Ya he dado la paliza desde esta Errata con la música pop y rock. Sé que hay mucha gente a la que intentar hablar del rock en términos similares a los utilizados para hablar de cualquiera de las Bellas Artes les provoca sarpullidos. Es verdad que es un poco tonto el empeño de algunos por conseguir el premio Nobel para Bob Dylan, por ejemplo, pero no mucho más que el empeño de algunos literatos por lograr leer su discursito ante el rey de Suecia.

Me gusta mucho esta música, y consumo mucha prensa y literatura musicales (uno de los últimos impulsos para decidirme por hacer algo parecido al periodismo fue un reportaje sobre un grupo, allá por los inicios de los años ochenta; ni siquiera era un grupo que me gustara mucho, pero hubo algo en aquel texto del periodista Ignacio Julià...).

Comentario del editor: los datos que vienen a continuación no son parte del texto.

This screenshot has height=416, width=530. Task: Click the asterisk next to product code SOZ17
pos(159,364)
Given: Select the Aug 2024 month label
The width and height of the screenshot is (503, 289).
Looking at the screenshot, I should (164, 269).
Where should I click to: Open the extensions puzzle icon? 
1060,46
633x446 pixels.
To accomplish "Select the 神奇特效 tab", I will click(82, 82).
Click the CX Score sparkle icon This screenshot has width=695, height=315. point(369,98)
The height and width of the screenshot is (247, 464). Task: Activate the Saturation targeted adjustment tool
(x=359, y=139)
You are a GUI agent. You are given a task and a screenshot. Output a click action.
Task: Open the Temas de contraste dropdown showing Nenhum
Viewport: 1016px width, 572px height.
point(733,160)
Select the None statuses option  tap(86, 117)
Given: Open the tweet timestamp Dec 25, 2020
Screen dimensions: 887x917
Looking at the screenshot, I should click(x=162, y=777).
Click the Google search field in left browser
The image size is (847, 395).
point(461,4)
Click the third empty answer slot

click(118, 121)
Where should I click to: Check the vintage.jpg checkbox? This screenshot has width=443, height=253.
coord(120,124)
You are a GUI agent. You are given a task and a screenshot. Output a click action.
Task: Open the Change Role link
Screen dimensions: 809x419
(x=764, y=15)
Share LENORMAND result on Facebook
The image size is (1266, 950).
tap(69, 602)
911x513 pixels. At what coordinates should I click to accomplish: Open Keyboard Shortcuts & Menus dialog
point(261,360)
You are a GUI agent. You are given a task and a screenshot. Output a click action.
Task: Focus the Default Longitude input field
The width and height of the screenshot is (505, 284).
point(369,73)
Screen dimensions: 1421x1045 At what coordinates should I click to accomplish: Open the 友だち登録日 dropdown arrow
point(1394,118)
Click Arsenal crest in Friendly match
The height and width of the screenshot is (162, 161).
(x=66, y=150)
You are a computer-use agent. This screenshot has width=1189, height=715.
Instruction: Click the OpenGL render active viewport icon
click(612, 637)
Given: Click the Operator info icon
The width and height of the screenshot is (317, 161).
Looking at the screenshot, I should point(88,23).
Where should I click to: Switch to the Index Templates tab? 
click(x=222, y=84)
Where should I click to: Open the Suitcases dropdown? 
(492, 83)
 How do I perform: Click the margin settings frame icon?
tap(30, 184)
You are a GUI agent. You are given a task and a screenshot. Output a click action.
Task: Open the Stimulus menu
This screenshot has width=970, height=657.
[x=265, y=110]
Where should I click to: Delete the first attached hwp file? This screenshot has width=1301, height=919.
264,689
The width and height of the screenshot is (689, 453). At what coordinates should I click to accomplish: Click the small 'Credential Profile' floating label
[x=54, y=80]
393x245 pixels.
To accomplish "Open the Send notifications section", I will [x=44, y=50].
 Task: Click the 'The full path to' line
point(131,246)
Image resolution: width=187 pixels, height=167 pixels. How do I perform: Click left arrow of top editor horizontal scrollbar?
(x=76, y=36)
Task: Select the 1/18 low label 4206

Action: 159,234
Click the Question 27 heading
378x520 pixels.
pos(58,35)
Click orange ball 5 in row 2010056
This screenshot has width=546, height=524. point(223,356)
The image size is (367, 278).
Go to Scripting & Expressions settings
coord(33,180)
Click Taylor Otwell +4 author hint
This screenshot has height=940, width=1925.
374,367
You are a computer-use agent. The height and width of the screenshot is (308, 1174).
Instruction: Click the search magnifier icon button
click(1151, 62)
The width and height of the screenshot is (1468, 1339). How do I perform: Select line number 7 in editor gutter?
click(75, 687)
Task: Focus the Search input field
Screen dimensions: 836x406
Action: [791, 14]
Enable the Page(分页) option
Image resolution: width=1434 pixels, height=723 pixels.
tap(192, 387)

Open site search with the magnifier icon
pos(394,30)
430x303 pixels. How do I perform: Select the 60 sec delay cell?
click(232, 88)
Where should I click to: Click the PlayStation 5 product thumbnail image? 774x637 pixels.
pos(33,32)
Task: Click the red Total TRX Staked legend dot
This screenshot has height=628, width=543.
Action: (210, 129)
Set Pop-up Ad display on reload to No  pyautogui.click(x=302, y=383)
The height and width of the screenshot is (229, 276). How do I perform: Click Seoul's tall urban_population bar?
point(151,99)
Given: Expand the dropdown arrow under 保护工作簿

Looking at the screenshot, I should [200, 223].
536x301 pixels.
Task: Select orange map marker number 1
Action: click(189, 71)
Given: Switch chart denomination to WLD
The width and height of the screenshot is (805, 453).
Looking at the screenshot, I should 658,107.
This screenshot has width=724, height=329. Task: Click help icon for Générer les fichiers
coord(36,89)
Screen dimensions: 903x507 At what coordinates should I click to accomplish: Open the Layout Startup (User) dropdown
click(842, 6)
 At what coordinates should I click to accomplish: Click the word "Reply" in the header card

Y hay en España una revista, efe eme, que cada mes proporciona una buena dosis de periodismo rockero o popero o soulero (tocan todos los estilos). Y desde hace algo más de una año, efe eme regala con cada número un libro. Se llaman las Guías efe eme.

No llegan a las cien páginas, están dedicados a diferentes intérpretes o compositores del rock (hay alguno centrado en un estilo) ya consagrados y están escritos por tipos que saben de lo que hablan y que (se nota) sienten pasión por ello. Tienen su parte biográfica y analizan los discos de los grupos y solistas; además, suelen contar con la experiencia personal del autor: entrevistas que les ha hecho o encuentros menos profesionales, conciertos...

Es una literatura que está a medio camino de muchas cosas. Por supuesto es periodismo, pero también hay algo de ensayo, algo de memoria. No sé, será la pasión lo que hace que las alabanzas y los reproches parezcan más sólidos (por sinceros, más que por argumentados, que también suelen estarlo) y que su lectura sea entretenida, divertida, informativa; será la pasión y las experiencias comunes lo que lleva a ese puntito de identificación que tan bien engrasa una lectura.